Na segunda-feira, estava um carro estacionado mesmo em cima da passadeira de peões que dá acesso à minha casa. Incomodado, afixei-lhe, a meio do para-brisas, um pequeno autocolante amarelo, que trago sempre comigo, que dizia: Estacione bem — Respeite os outros.

Na terça-feira, deparei com o mesmo carro estacionado na passadeira. Indignado, apliquei-lhe, desta vez, um outro pequeno autocolante vermelho, que dizia: Mal estacionado — Sujeito a reboque.

Na quarta-feira, o carro estava outra vez na passadeira. Irritado por a minha ação pedagógica não resultar, levantei-lhe os limpa para-brisas.

Na quinta-feira, lá estava o carro na passadeira. Exasperado com tanta falta de respeito pelos outros, coloquei-lhe um palito na válvula do pneu dianteiro direito. O ar ficou a vazar.

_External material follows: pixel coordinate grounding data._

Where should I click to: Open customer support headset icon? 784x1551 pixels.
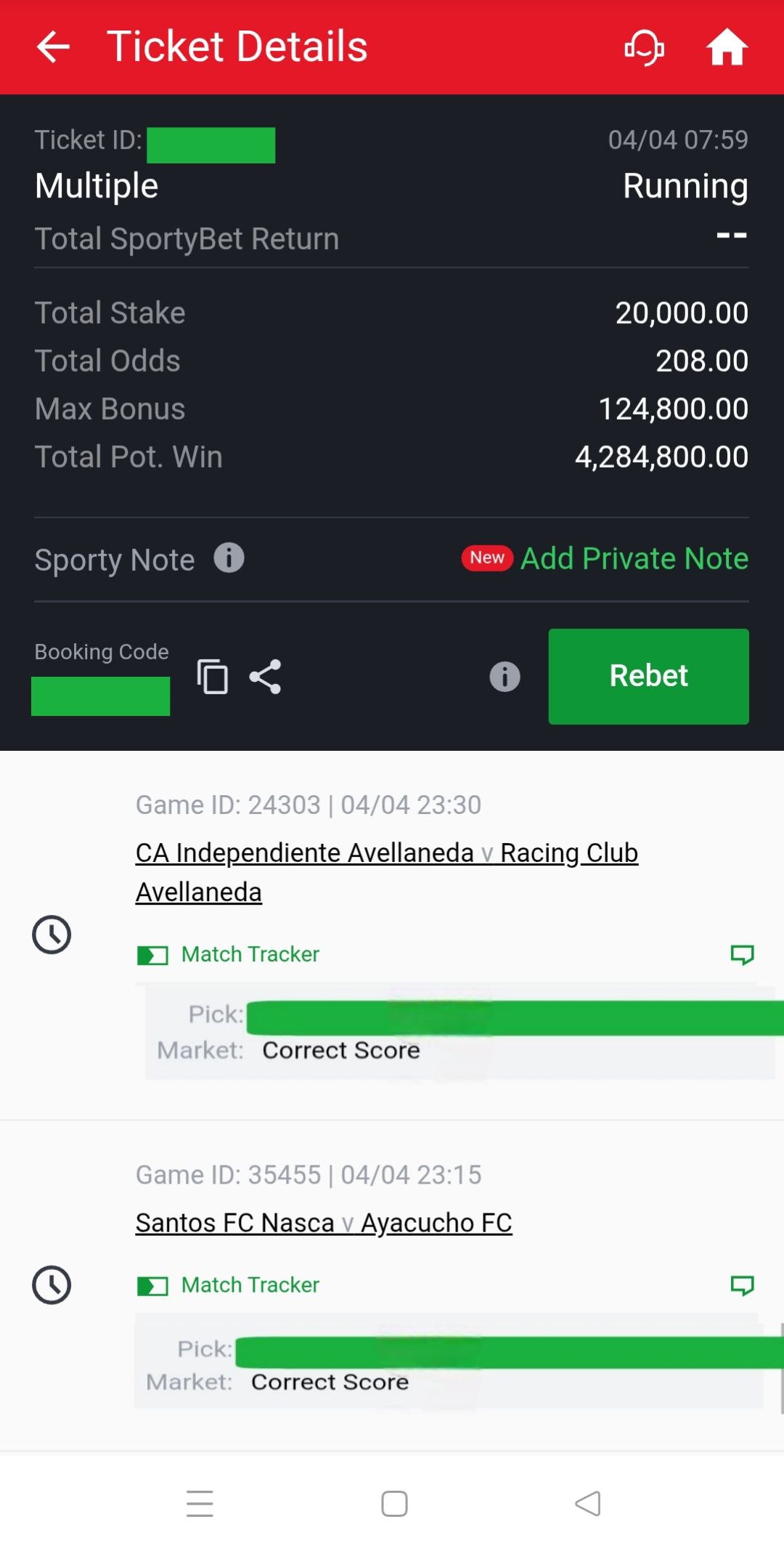pyautogui.click(x=644, y=47)
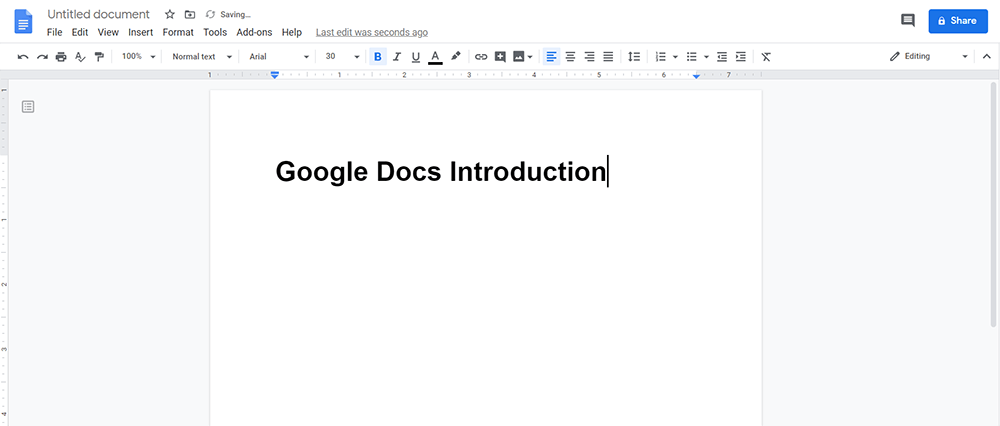The image size is (1000, 426).
Task: Open the Add-ons menu
Action: [x=254, y=32]
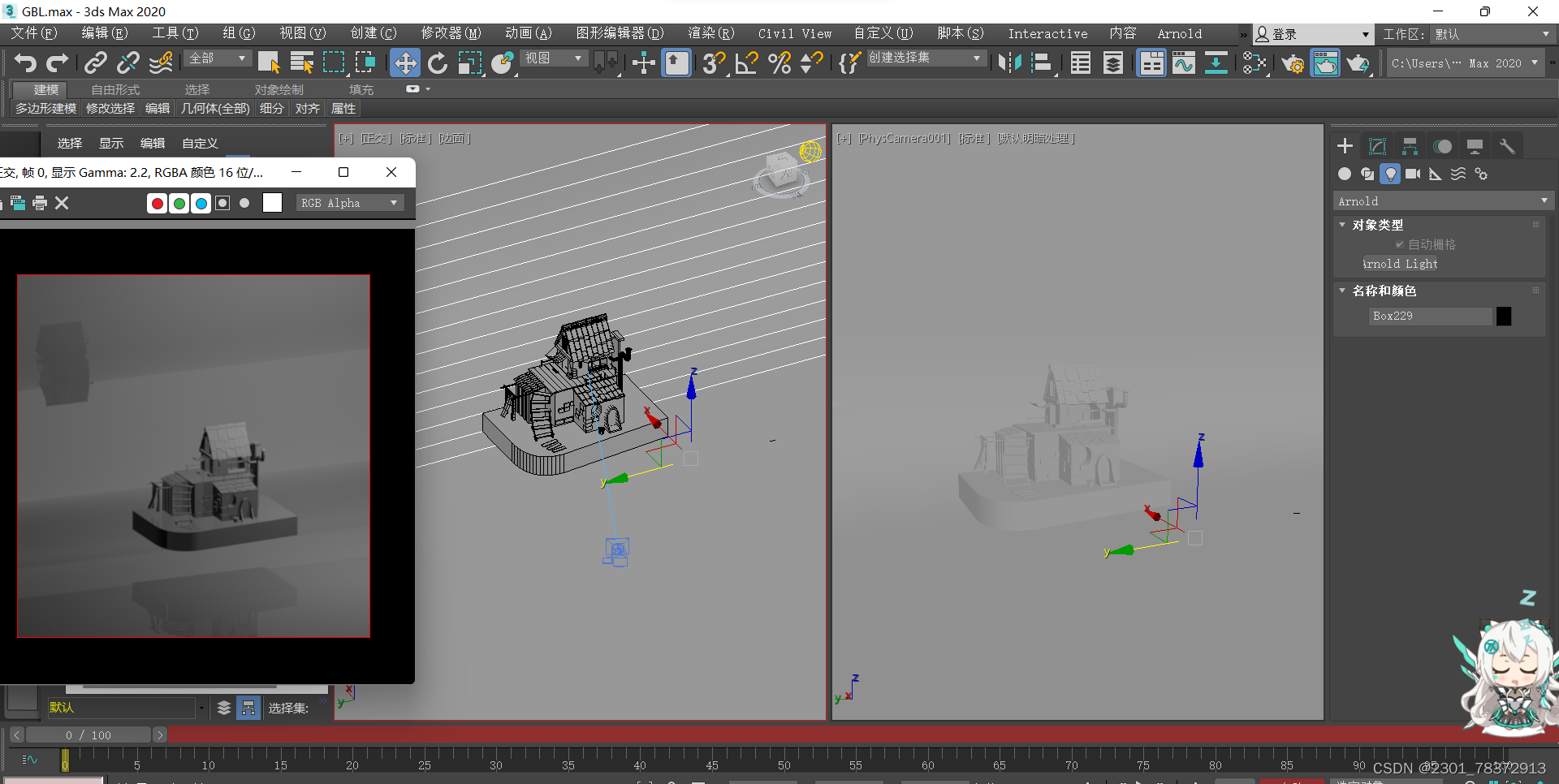This screenshot has height=784, width=1559.
Task: Open Render Setup teapot with gear
Action: point(1292,62)
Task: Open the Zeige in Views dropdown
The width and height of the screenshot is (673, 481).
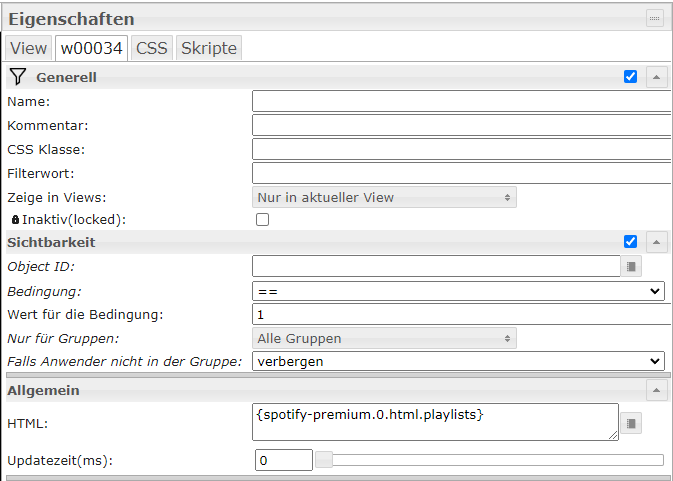Action: click(x=384, y=197)
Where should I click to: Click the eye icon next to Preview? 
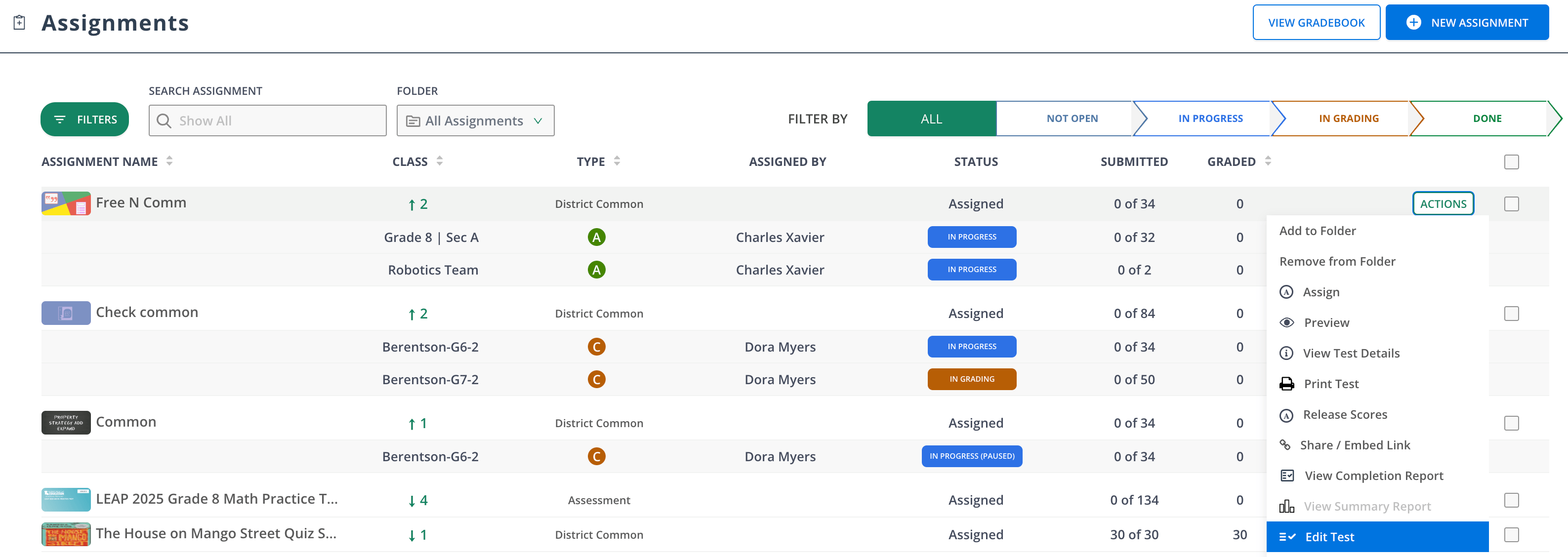coord(1286,322)
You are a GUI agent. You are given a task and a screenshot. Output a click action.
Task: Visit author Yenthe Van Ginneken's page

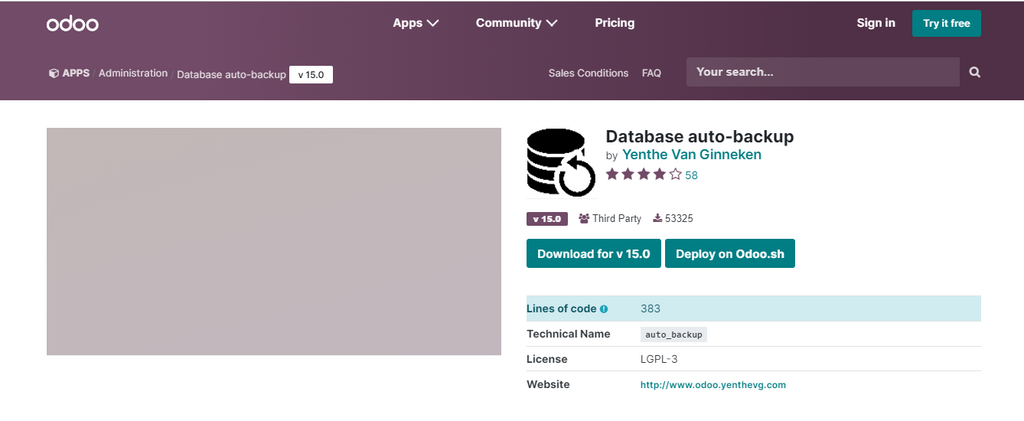pos(691,154)
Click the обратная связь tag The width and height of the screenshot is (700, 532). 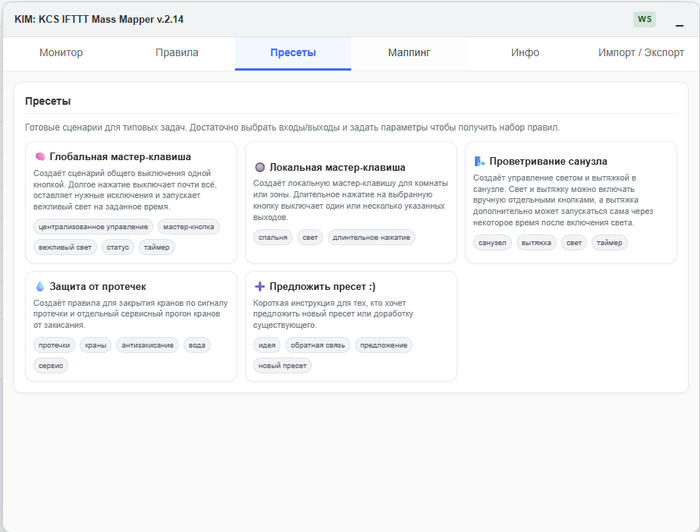click(x=317, y=345)
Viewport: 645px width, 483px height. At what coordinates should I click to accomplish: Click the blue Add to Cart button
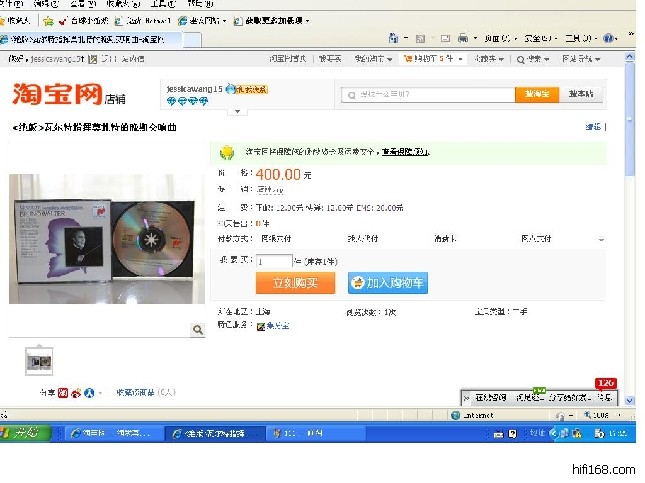pyautogui.click(x=388, y=283)
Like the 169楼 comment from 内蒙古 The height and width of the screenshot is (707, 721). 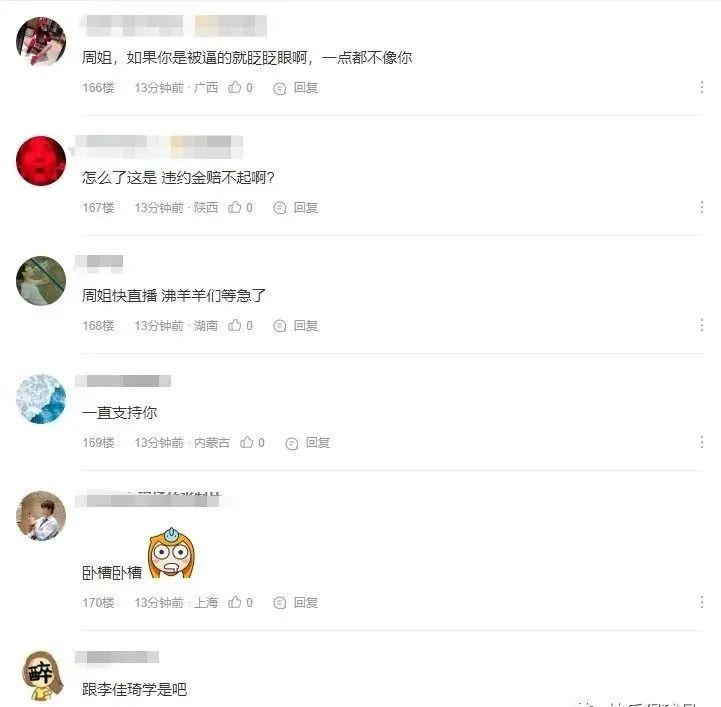[x=246, y=442]
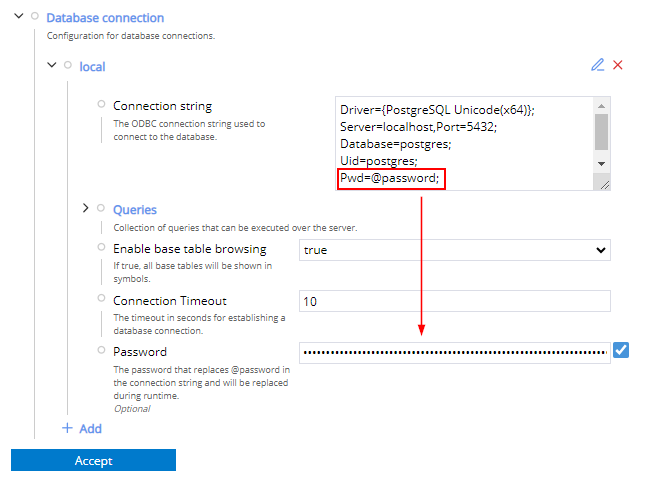Click into the Connection Timeout field

[x=454, y=301]
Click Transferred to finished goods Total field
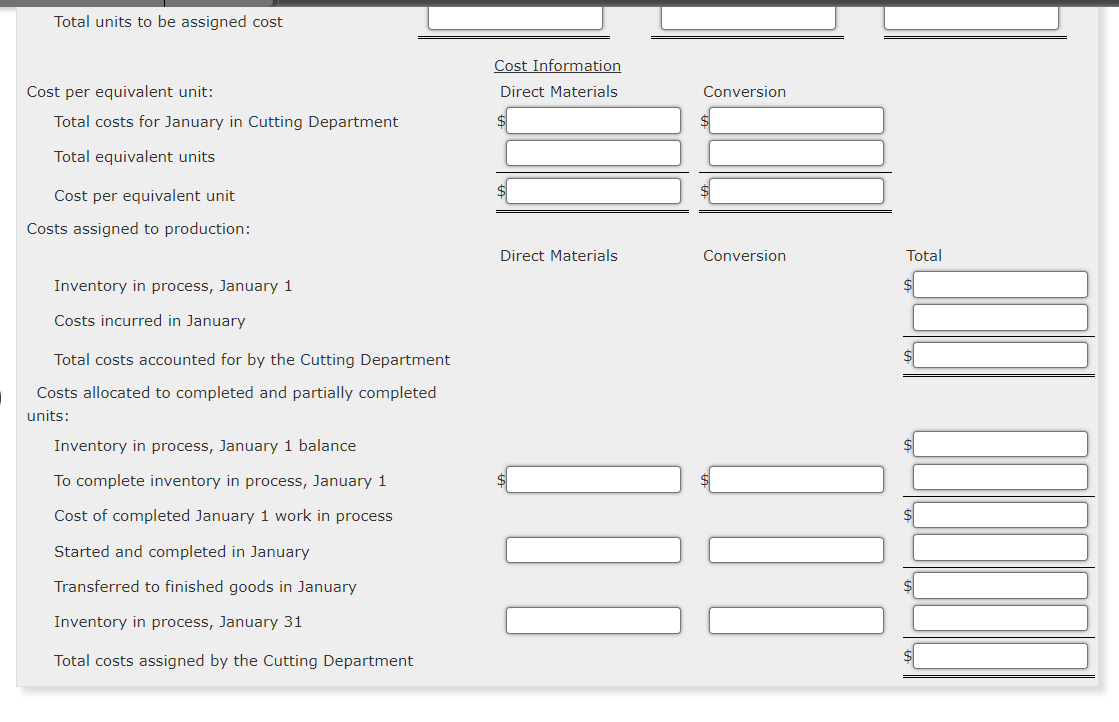 coord(1000,585)
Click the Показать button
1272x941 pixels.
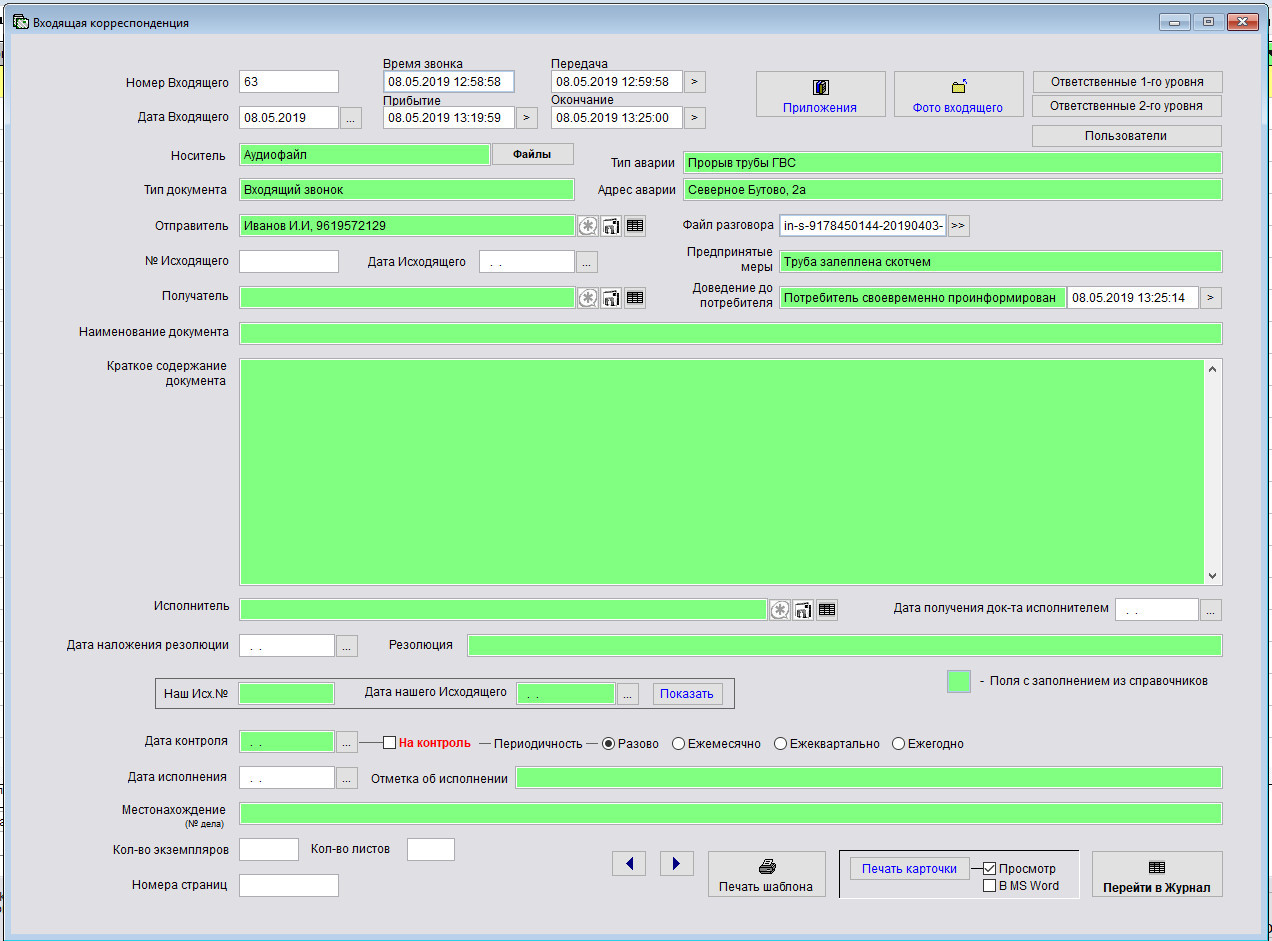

Na sexta-feira, o carro estava, uma vez mais, na passadeira. Furibundo, puxei da chave de casa e apliquei um risco profundo a todo o comprimento do carro.

No sábado, o carro já não estava na passadeira, finalmente. «Há pessoas que só entendem a linguagem da violência» — pensei.

No domingo, verifiquei, com horror, que o para-brisas do meu carro, bem estacionado, estava estilhaçado. Uma perna de um tanque de lavar roupa, em cimento, esprei(...)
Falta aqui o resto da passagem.